Ñoquis
Ola de despidos. Militarización de espacios de trabajo. Pulverización de la capacidad económica. No hay sorpresas. Ninguna medida política que no se haya prometido en campaña electoral.
Sin embargo sorprende que aún haya personas que festejan, que se alegran, que consideran que éste es el camino. No son dementes ni masoquistas. No son pocos ni locos. Es tu vecino, es una amiga, es la misma gente que te rodea la que legitima esta ruleta rusa de crueldad. Laburantes que festejan que otro laburante se queda sin trabajo, de eso sí que es difícil volver.
“Son ñoquis” justifican, convencidos de que se debería tener mayor eficiencia, cancheritos sobre qué es lo que hay que hacer, sin profundizar mucho más, mientras no sean ellos los despedidos.
Violencia, cansancio del cuerpo y del ánimo, frustraciones cotidianas, competencia, son algunas de las características de este presente donde las redes que hacen a las comunidades parecen descocerse. No hay ruptura abrupta, no “un fin”, hay escenas e interacciones que lentamente, de forma casi imperceptible, fuimos olvidando.
¿Quién sabe qué es útil y que no para una sociedad? Hasta el hartazgo repetiremos que lo útil no pasa por el lucro económico sino por el bienestar social. Incluso -como dijo Pino- por el goce señora, el goce.
Pareciera, por otro lado, que incluso contra toda evidencia (una pandemia mundial, una epidemia de dengue) el sentido común nos apronta a relacionar eficiencia con lucro, con empresarios, con el ámbito privado; y a considerar al Estado como un lastre, un elefante blanco, una antigüedad.

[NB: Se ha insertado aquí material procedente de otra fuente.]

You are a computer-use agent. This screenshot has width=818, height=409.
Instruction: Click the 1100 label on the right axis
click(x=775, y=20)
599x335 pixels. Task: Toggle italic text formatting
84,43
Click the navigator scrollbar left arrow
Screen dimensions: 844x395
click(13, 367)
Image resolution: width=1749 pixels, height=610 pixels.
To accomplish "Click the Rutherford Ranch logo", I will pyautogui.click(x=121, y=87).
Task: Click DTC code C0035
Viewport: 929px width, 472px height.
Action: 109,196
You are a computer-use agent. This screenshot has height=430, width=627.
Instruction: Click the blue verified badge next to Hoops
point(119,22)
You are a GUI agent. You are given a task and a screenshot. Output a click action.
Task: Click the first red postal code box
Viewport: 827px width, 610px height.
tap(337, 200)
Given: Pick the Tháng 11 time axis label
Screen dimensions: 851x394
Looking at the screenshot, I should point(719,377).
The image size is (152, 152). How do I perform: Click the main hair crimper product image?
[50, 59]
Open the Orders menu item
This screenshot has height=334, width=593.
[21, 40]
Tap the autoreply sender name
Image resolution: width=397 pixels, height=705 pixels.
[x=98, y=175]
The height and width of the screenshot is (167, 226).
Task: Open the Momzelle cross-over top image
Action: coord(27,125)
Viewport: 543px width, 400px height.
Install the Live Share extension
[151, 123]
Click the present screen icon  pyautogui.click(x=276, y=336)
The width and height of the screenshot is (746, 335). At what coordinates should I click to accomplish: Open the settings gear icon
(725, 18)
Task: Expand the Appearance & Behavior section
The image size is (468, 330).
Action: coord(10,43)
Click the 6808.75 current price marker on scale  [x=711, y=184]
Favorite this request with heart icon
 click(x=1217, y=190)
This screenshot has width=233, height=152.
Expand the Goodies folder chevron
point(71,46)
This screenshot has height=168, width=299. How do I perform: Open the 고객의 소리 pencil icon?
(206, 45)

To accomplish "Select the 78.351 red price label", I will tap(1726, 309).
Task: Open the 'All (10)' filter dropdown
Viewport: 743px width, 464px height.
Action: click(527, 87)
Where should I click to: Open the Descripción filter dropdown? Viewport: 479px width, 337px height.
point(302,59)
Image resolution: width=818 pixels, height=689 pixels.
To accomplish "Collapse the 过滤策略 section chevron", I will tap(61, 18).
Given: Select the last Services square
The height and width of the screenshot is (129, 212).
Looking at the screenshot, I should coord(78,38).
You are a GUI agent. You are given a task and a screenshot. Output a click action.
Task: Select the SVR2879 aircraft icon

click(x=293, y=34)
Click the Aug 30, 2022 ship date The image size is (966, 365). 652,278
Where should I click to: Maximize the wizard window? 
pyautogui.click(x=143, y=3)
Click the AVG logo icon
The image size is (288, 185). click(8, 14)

En un sentido lo es, porque ya no rigen las mismas reglas de juego, ya no hay interés en sostener instancias de garantía de la vida. Porque eso es lo que está en juego, el trabajo para proteger y promover lo vivo. ¿A dónde van a ir a atenderse aquellos que gestionan una jubilación o pensión, si cierran anses? ¿Quienes educarán a las infancias, si no hay dinero para las escuelas? ¿Qué vacuna o repelente se repartirá en hospitales públicos, si no hay científicos para crearlos o industrias para producirlos? Y así podríamos hacer miles de preguntas retóricas que den cuenta de que en el Estado no hay ñoquis. En el Estado estamos todes. No lo decimos en una forma romántica o panfletaria, sino que hablamos de que nuestras vidas, la de todos los que no tenemos la cosa resuelta por la herencia, está intervenida por la presencia del estado en nuestra educación, nuestra salud, etc. Por eso hay que defenderlo del desguace bestial de nuestros derechos y de la seguridad social.
¿Cuánto dura la legitimidad que la sociedad le dispensa a la miseria por la promesa de un futuro mejor en 35 años? ¿Cuánto están dispuestos a sostener esta muestra constante de desprecio por lo propio y los propios? ¿Cuánta humanidad estamos dispuestos a perder los argentinos?